**Activity**
Copy exactly the stretch of lines from the one holding "Viewport: 1456px width, 819px height." through the last line of the data below, inclusive. Leave out pictures.

**Extracted records**
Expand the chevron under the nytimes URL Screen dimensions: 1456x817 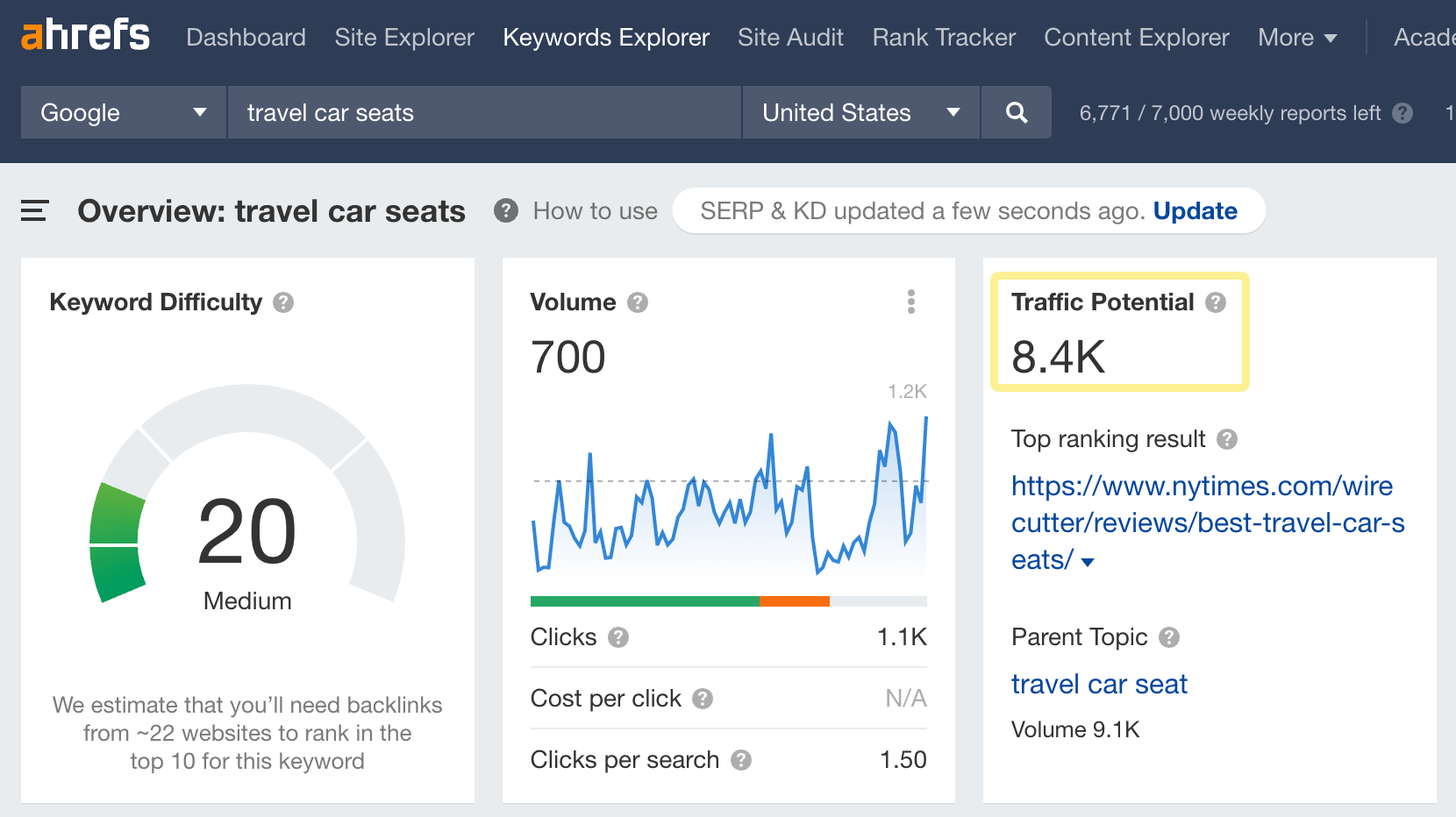[1088, 562]
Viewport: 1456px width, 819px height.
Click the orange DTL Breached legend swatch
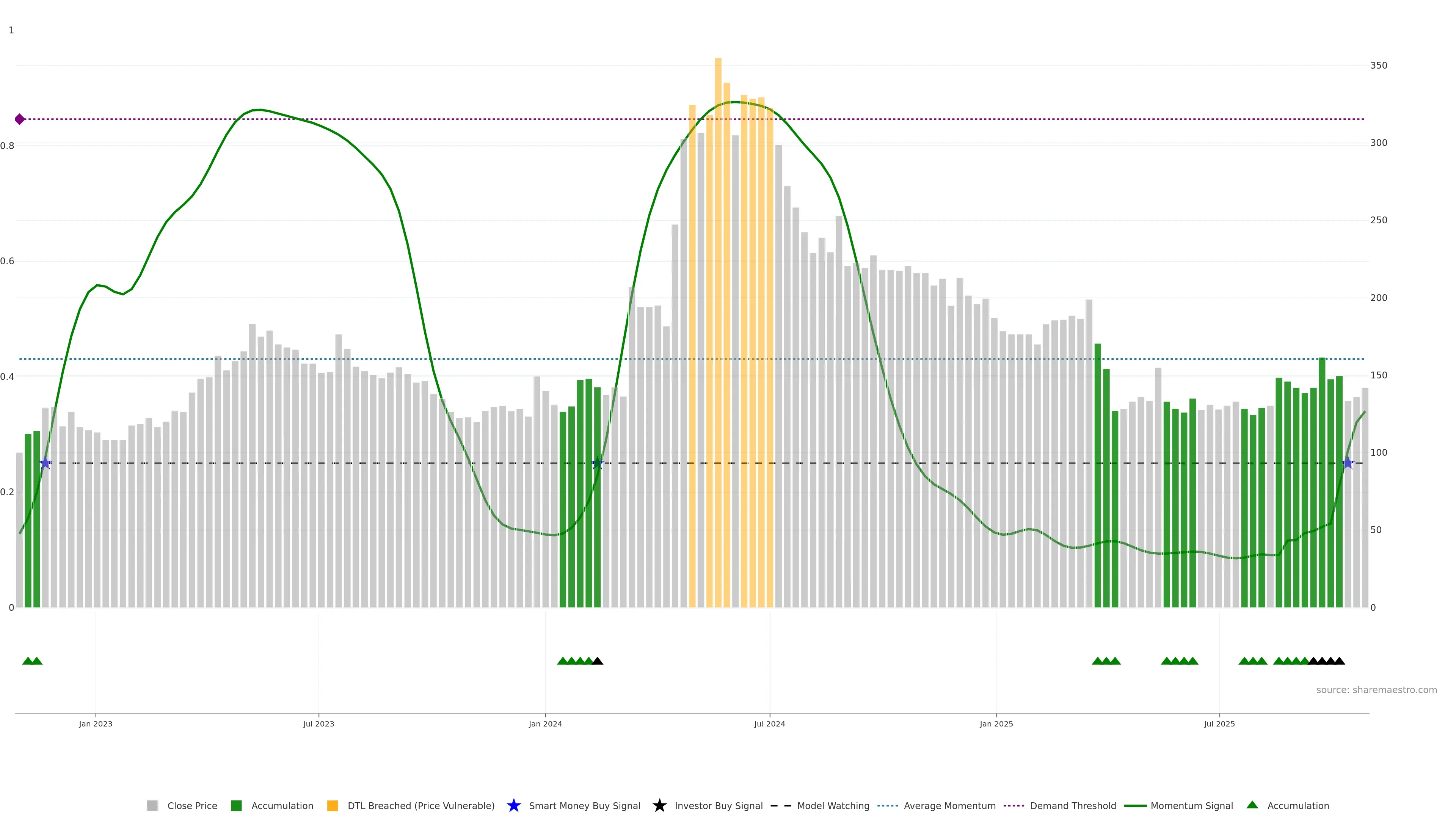point(333,805)
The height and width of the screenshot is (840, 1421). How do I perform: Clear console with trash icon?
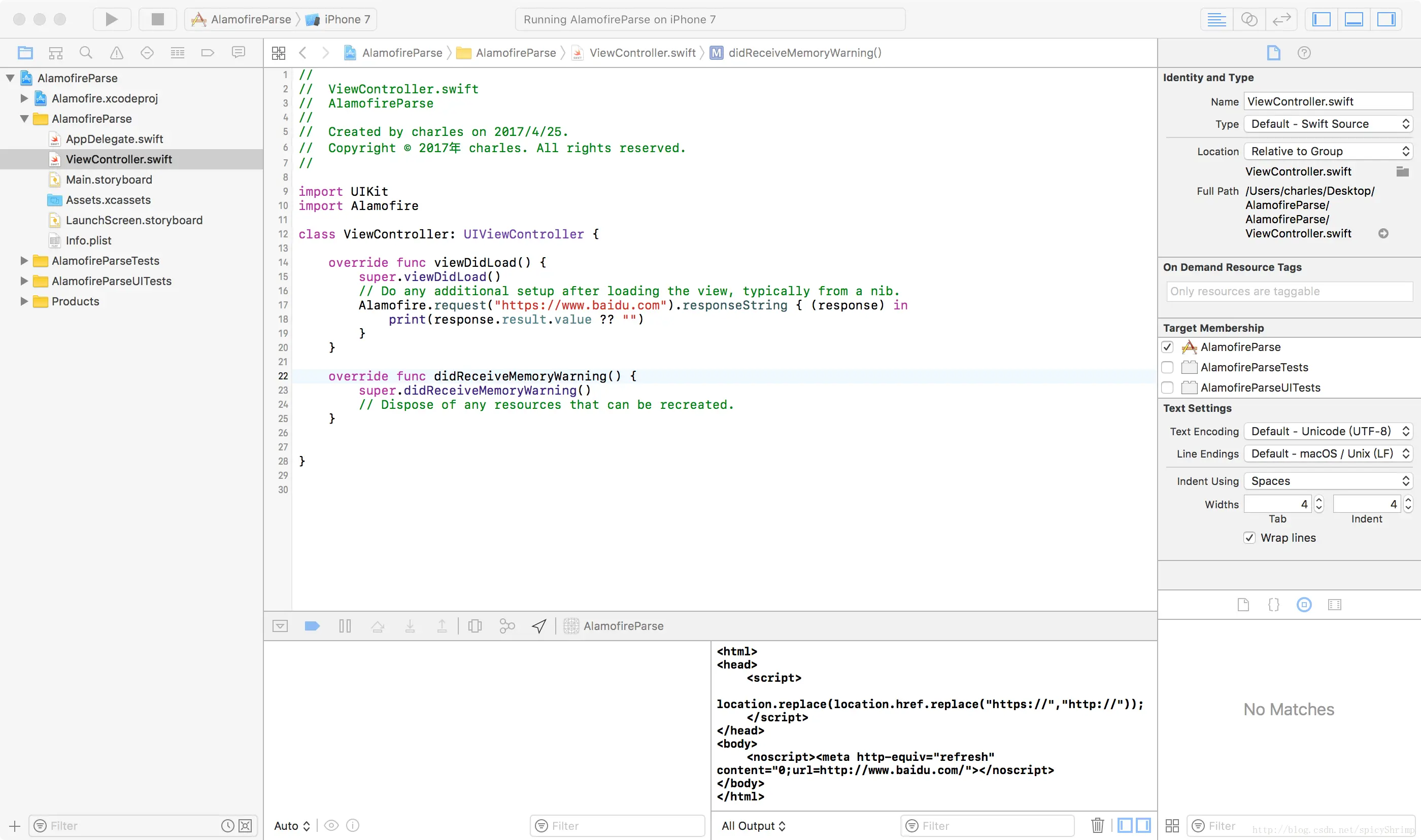click(1097, 825)
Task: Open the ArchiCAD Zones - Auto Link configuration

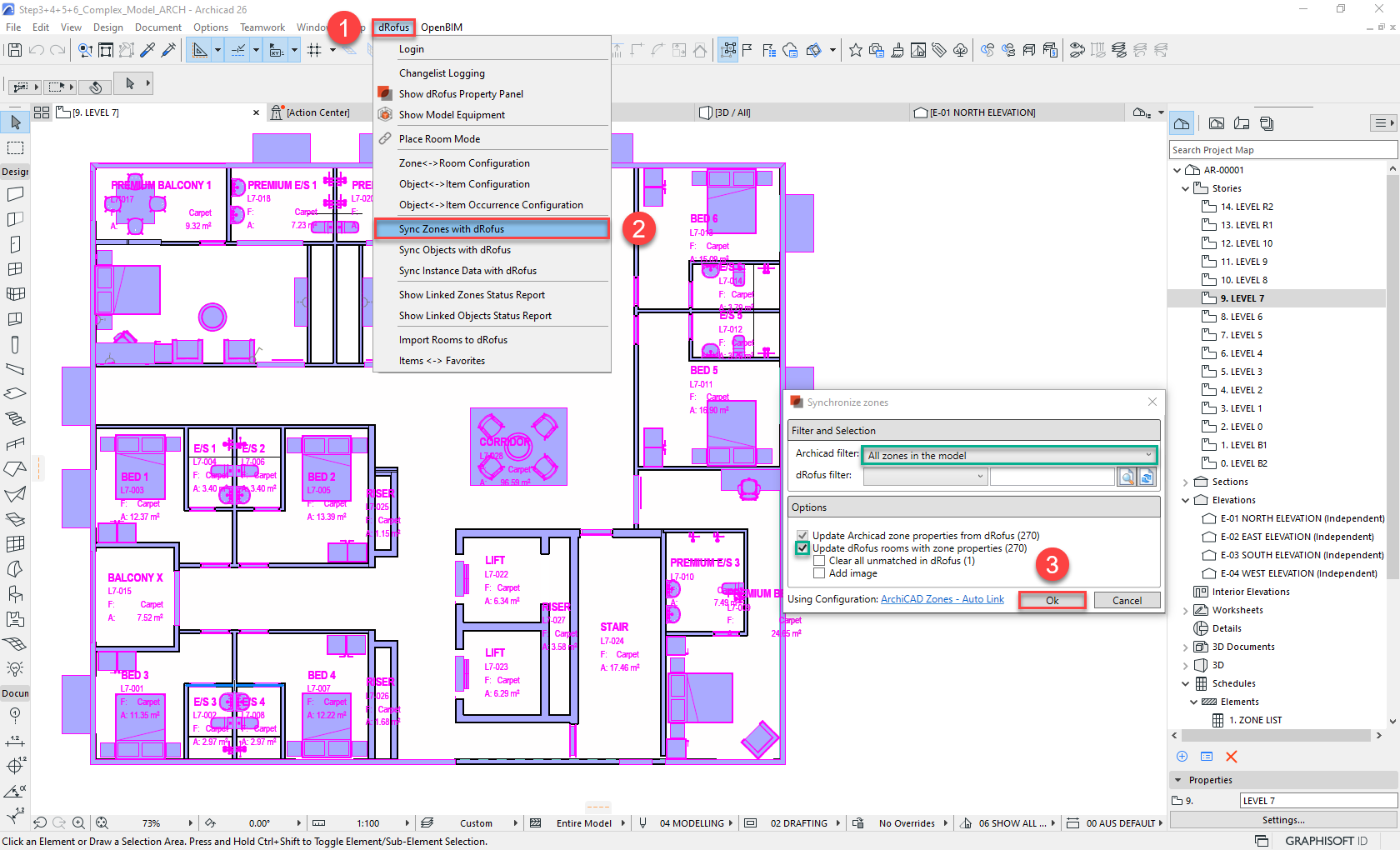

**Exercise result**
Viewport: 1456px width, 819px height.
Click the orange DTL Breached legend swatch
point(333,805)
The height and width of the screenshot is (840, 1421). How do I perform: Clear console with trash icon?
click(1097, 825)
Task: Open the ArchiCAD Zones - Auto Link configuration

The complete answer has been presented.